НОВАЯ, СЕМЕЙНАЯ ЖИЗНЬ.

   Нашлось два места, и оба получили желанные направления в Минск:
   Виталий на одно из крупнейших предприятий: Минский камвольный комбинат, на должность инженера-конструктора. Нина на маленькую фабрику женского белья, на такую же должность.
   Приехав в Минск, большой, чужой город, мы так же, как и Нина чувствовали себя одиноко и довольно часто встречались с ней.
   Нина жила в женском рабочем общежитии.
   До этого мне приходилось бывать только в студенческих общежитиях, где жили молодые, полные надежд девушки, которые бегали на свидания, учились, имели друзей и подруг и были уверены, что всё самое лучшее впереди.
   Костёр их жизни пылал ярким пламенем!
   В рабочих женских общежитиях в основном жили неудачницы, а в мужских — алкоголики.
   Обитательницы женских рабочих общежитий наполовину состояли из некрасивых, озлобленных недалёких увядающих или увядших старых дев. Не в том смысле, что они девственницы, а в том, что они не обзавелись семьёй.
   В цивилизованном мире свободная женщина — это обычное явление.
   В Советском Союзе — это большой порок.
   Первый вопрос при встрече неизменно был: «Ну, что слышно, замуж не вышла?»
   В костёр жизни одиночек из женских рабочих общежитий попадает так мало впечатлений и радостных событий, что он тлеет вонючим едким дымом, который ест глаза и никого не согревает.
   Иногда в таком общежитии живут развесёлые девицы, которым терять нечего.
   У них часто гостят алкоголики из соседнего мужского общежития. Любовь состоит из пьянок, драк, шума и застольных песен до полуночи. Поэтому несчастным старым девам покоя нет.
   Не малую роль играли вахтёрши, сидящие у входа. Где их только подбирали!
   Это настоящие драконы в юбках, к тому же со змеиными языками профессиональных сплетниц.
   При таких блюстительницах нравственности, даже красавицы могут умереть старыми девственницами.

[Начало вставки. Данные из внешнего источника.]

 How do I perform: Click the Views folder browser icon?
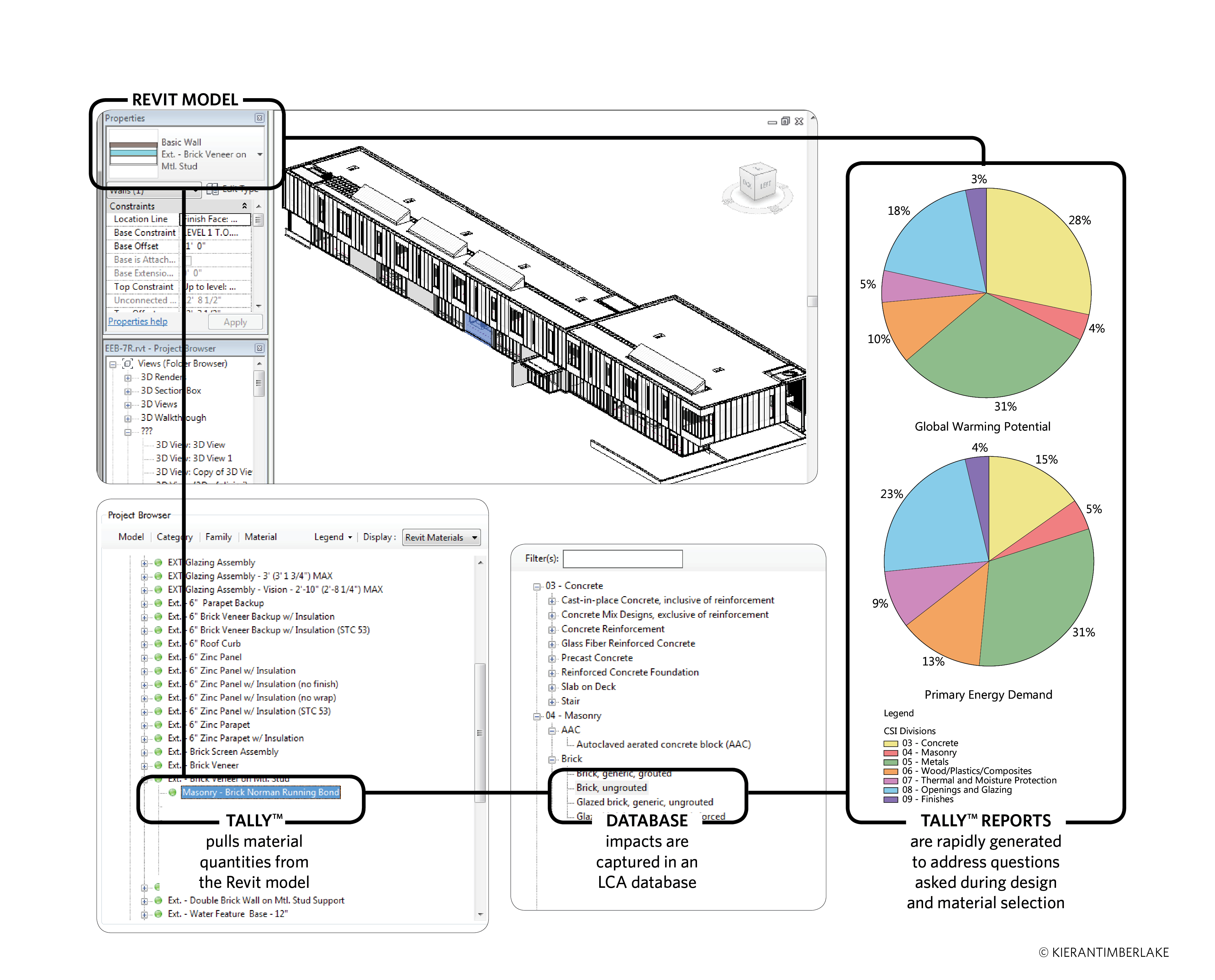point(128,363)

После одиннадцати наступал мёртвый сезон: нельзя ни туда ни обратно!
   Перед такой «тётей Дусей» бедные девушки гнулись в три погибели и баловали большими и мелкими взятками, стыдливо называя их подарками.
   Общежитие, где жила Нина, принадлежало мелкой фабрике, и было особо убогим, безрадостным, исключительно женским и не оборудованным для процветания.
   В комнатах со спартанскими коечками и примитивнишими тумбочками гнездилось по 5-6 человек с разными навечно устоявшимися характерами.
   Общими у них были только тоска, одиночество и жалкое серое прозябание.
   Каждая относилась к такой жизни по-разному.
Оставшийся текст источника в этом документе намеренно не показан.